MCP Builder is a comprehensive guide to developing MCP (Model Context Protocol) servers, helping developers create high-quality MCP servers that enable LLMs to interact with external services through carefully designed tools.

Use Cases

  • Integrating external APIs into LLM applications

  • When you need AI applications to call third-party APIs (such as GitHub, databases, or payment services), MCP Builder provides a standardized development workflow covering end-to-end guidance from protocol research to tool design.

  • Building AI agent tool interfaces

  • When building a callable tooling layer for LLMs like Claude, this guide covers key design elements such as tool naming conventions, input/output schema definitions, and error handling to ensure tools are AI-friendly and easy to invoke.

  • MCP server quality evaluation

  • After development, to verify whether LLMs can effectively use your MCP server, the guide provides methods for creating evaluation prompts, including design standards for test cases covering 10 complex scenarios.

    Core Features

  • Four-stage development process

  • Breaks MCP server development into four stages: research & planning → implementation → code review → evaluation & testing. Each stage has clear checklists and deliverables to avoid missing critical steps.

  • Dual-language support for TypeScript and Python

  • Provides full implementation examples for a TypeScript SDK (recommended) and Python FastMCP, including project structure, Zod/Pydantic schema definitions, tool registration, and other practical code snippets ready for reuse.

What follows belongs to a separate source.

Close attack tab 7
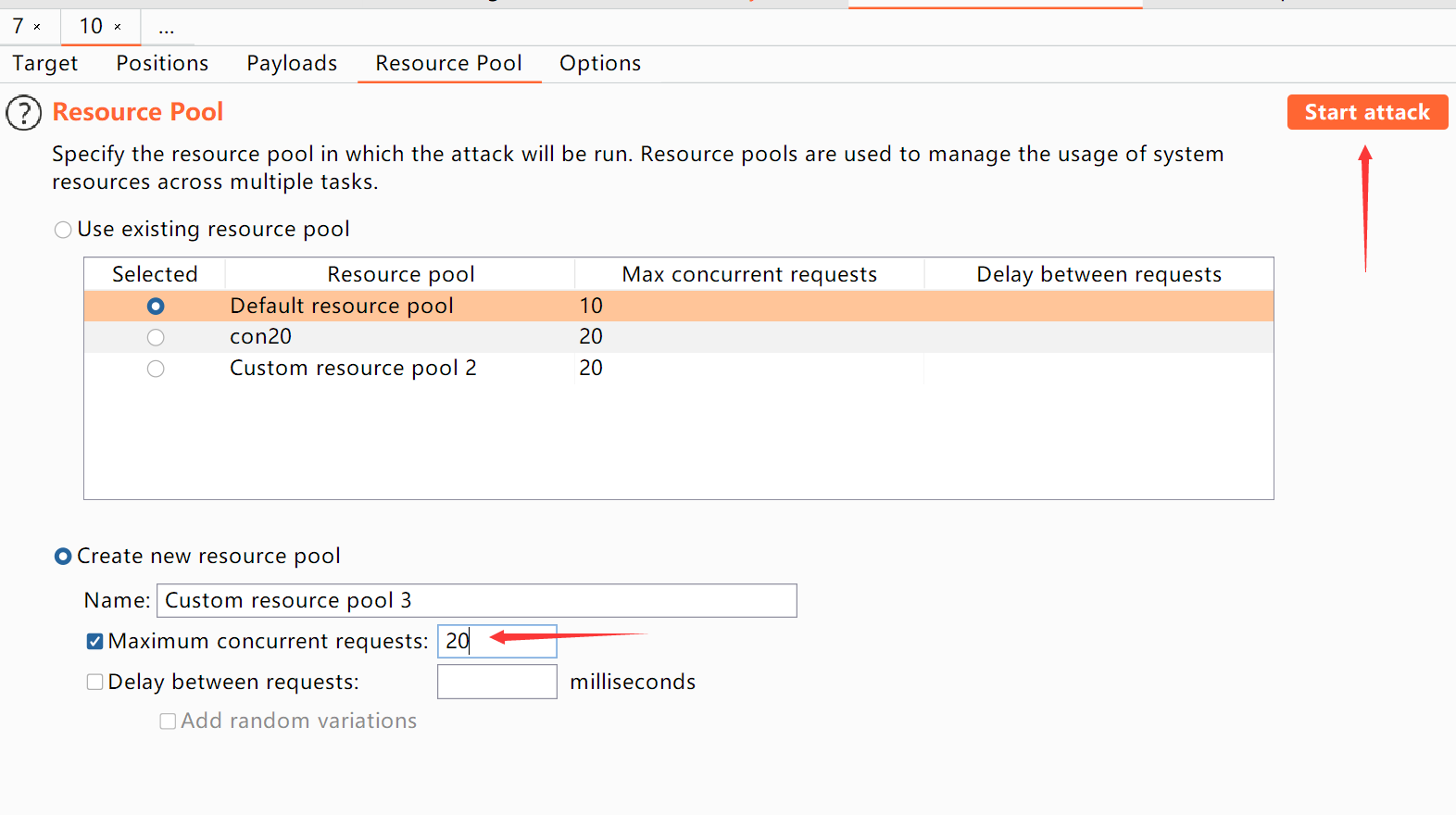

  • MCP best practices integration

  • Includes interpretations of the official MCP specification, covering server naming, response formats (JSON vs Markdown), pagination design, transport choices (streamable HTTP vs stdio), and other guidelines to ensure servers meet industry standards.

    Frequently Asked Questions

    What is an MCP server? What is it used for?
    An MCP (Model Context Protocol) server is a standardized interface that allows LLMs to interact with external systems via defined "tools." For example, you can create an MCP server that enables Claude to read GitHub issues, query databases, or call payment APIs.

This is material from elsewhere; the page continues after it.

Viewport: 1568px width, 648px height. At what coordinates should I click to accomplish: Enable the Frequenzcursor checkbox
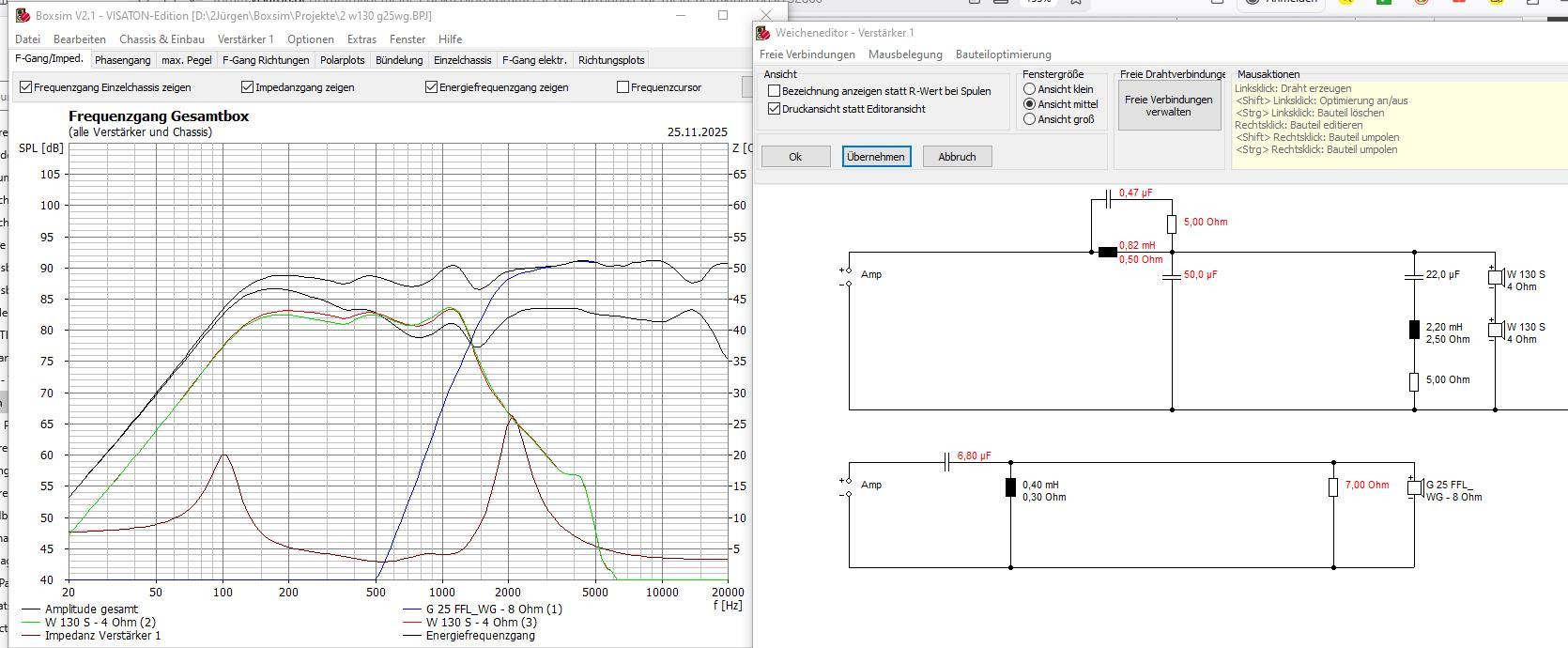623,87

    How to choose TypeScript or Python for developing an MCP server?
    TypeScript is recommended because: (1) SDK support is more mature; (2) AI models are better at generating TypeScript code; (3) static typing and linting tools are mature. If your team already uses a Python stack, FastMCP is also a viable option, and the documentation includes complete Pydantic model examples.

    How to define input/output schemas for MCP tools?
    In TypeScript, use Zod; in Python, use Pydantic to define schemas. Input schemas should include field types, constraints, and clear descriptions; output schemas should use outputSchema to define structured data and be returned with structuredContent so clients can better interpret the results.

    What is MCP evaluation? Why create evaluation prompts?
    MCP evaluation is a method to test whether LLMs can effectively use your server to answer complex questions. You should create 10 independent, read-only, multi-tool-invocation real-world scenario questions and verify the answers yourself. This helps uncover blind spots in tool design and ensures the server is reliable and effective in real use.